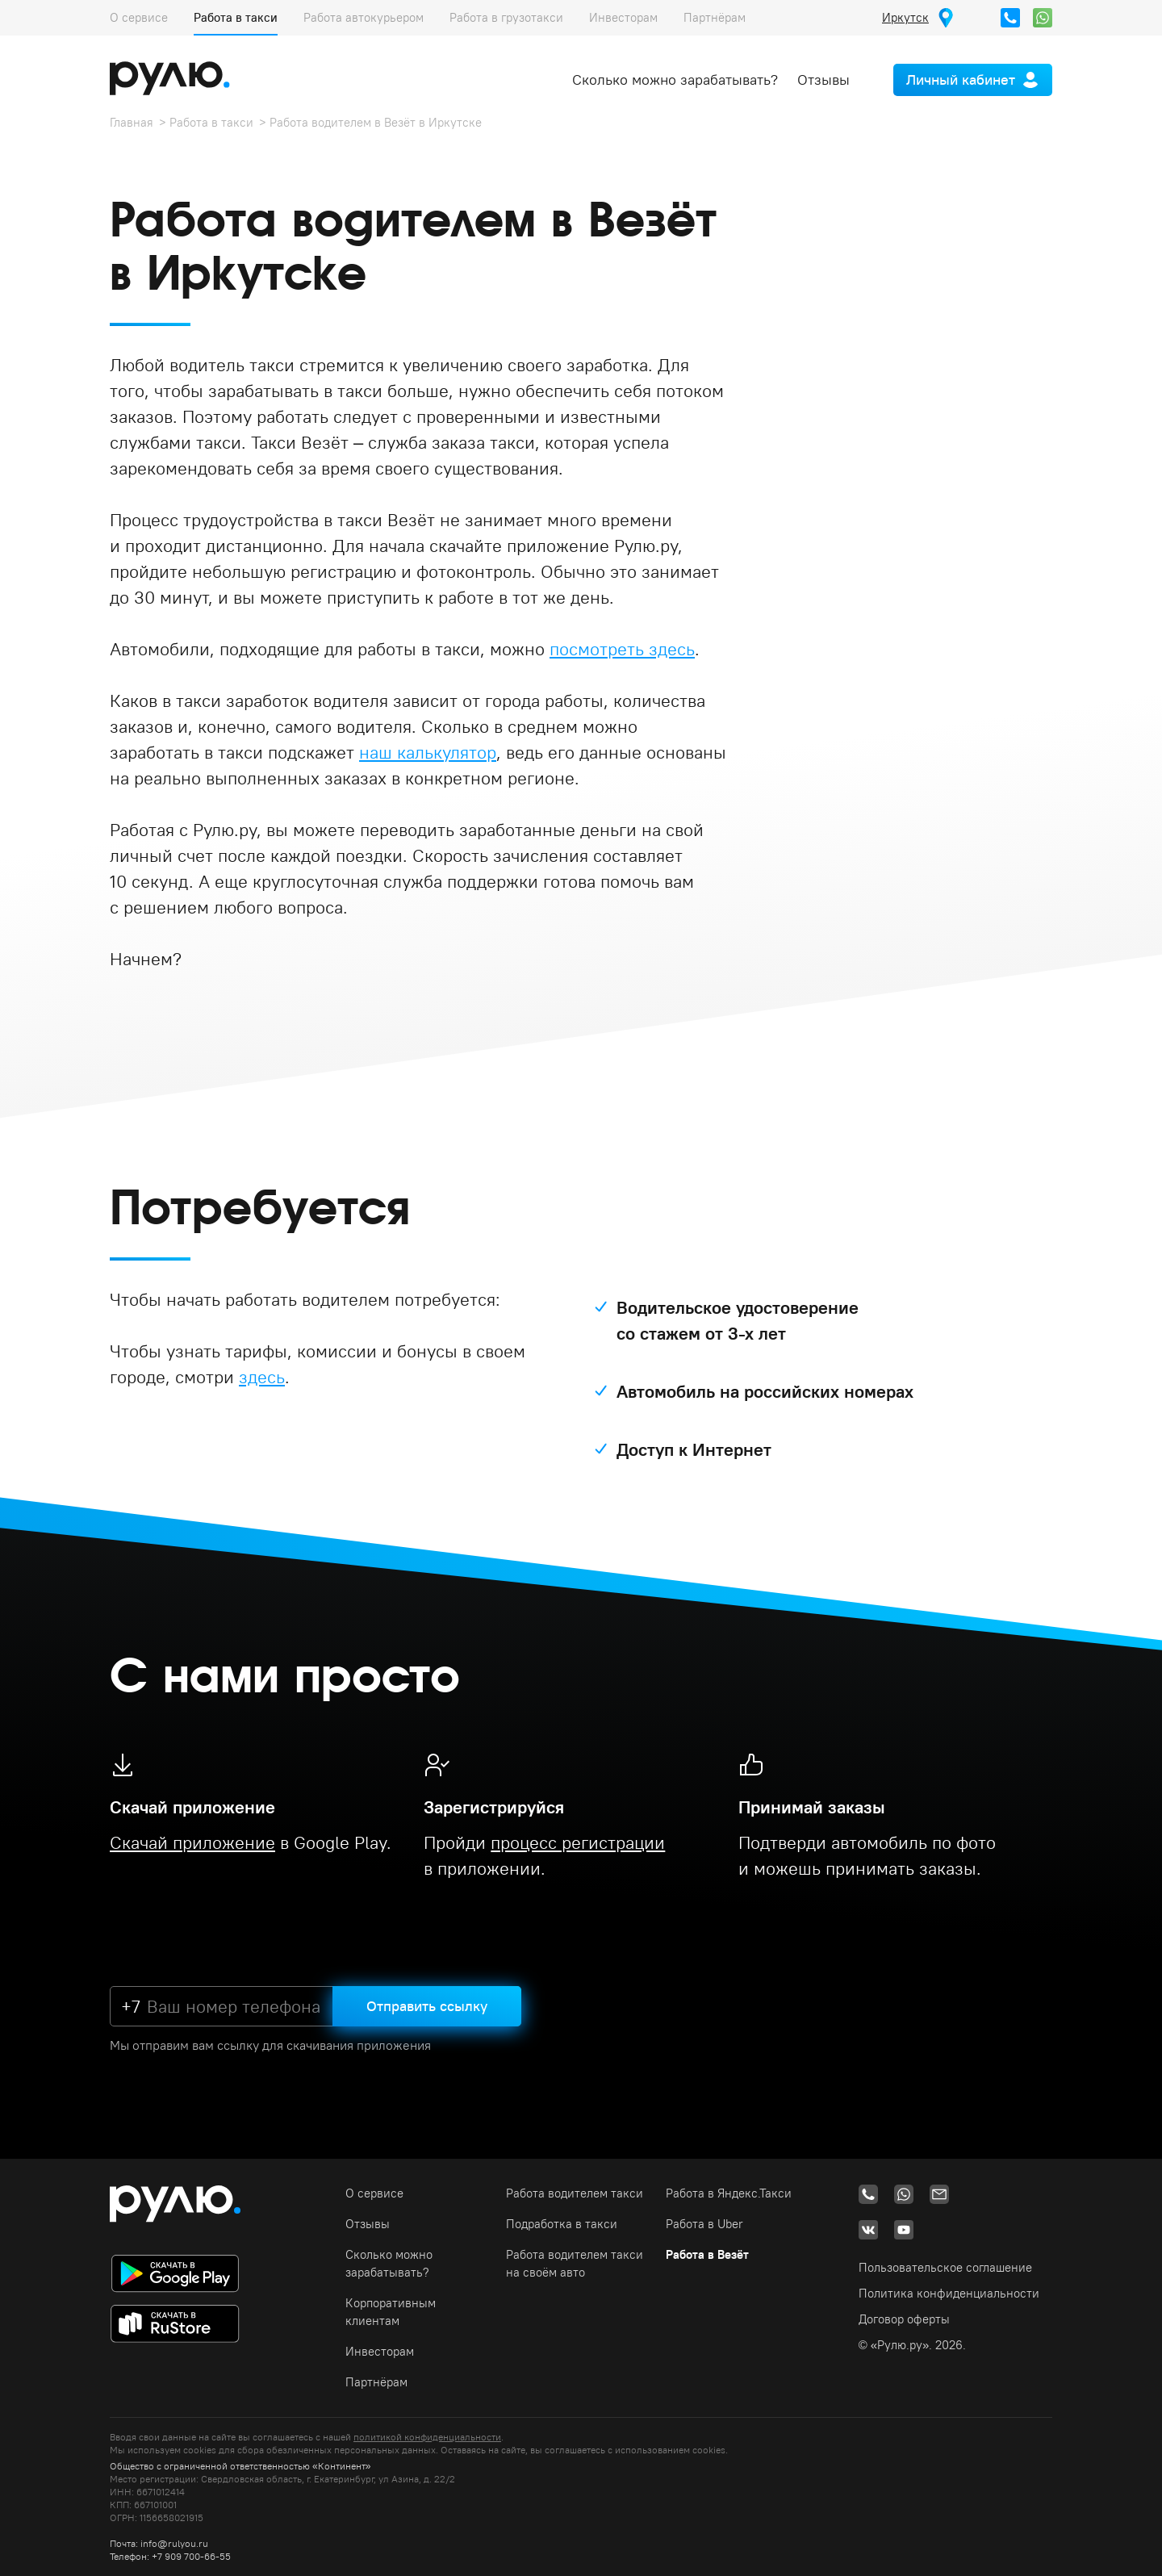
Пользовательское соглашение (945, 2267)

---

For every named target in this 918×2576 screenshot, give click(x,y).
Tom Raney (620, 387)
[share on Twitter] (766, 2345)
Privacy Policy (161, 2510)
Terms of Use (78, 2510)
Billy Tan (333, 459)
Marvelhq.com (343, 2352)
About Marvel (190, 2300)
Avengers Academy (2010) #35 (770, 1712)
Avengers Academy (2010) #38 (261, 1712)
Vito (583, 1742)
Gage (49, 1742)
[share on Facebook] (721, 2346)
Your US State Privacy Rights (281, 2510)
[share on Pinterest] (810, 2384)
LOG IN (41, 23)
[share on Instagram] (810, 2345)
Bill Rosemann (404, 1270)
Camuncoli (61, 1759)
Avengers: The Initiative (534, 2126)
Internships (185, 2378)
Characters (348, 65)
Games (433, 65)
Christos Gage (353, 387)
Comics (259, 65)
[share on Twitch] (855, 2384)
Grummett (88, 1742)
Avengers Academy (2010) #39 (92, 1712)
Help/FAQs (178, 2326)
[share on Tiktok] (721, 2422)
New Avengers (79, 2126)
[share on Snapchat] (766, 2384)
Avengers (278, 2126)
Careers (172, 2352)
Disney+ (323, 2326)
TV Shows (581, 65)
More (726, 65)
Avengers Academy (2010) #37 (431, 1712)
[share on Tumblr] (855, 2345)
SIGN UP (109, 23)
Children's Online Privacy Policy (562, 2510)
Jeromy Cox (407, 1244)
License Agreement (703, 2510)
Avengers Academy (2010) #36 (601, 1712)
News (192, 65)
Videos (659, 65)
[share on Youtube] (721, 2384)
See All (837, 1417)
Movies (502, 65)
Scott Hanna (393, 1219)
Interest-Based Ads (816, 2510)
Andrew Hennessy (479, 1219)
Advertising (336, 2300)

• **What to work on**
Set down, without any change, the records from the line that contains "[share on Tiktok] (721, 2422)" through the line that contains "Advertising (336, 2300)", including both of those lines.

• **Correct answer**
[share on Tiktok] (721, 2422)
New Avengers (79, 2126)
[share on Snapchat] (766, 2384)
Avengers (278, 2126)
Careers (172, 2352)
Disney+ (323, 2326)
TV Shows (581, 65)
More (726, 65)
Avengers Academy (2010) #37 (431, 1712)
[share on Tumblr] (855, 2345)
SIGN UP (109, 23)
Children's Online Privacy Policy (562, 2510)
Jeromy Cox (407, 1244)
License Agreement (703, 2510)
Avengers Academy (2010) #36 (601, 1712)
News (192, 65)
Videos (659, 65)
[share on Youtube] (721, 2384)
See All (837, 1417)
Movies (502, 65)
Scott Hanna (393, 1219)
Interest-Based Ads (816, 2510)
Andrew Hennessy (479, 1219)
Advertising (336, 2300)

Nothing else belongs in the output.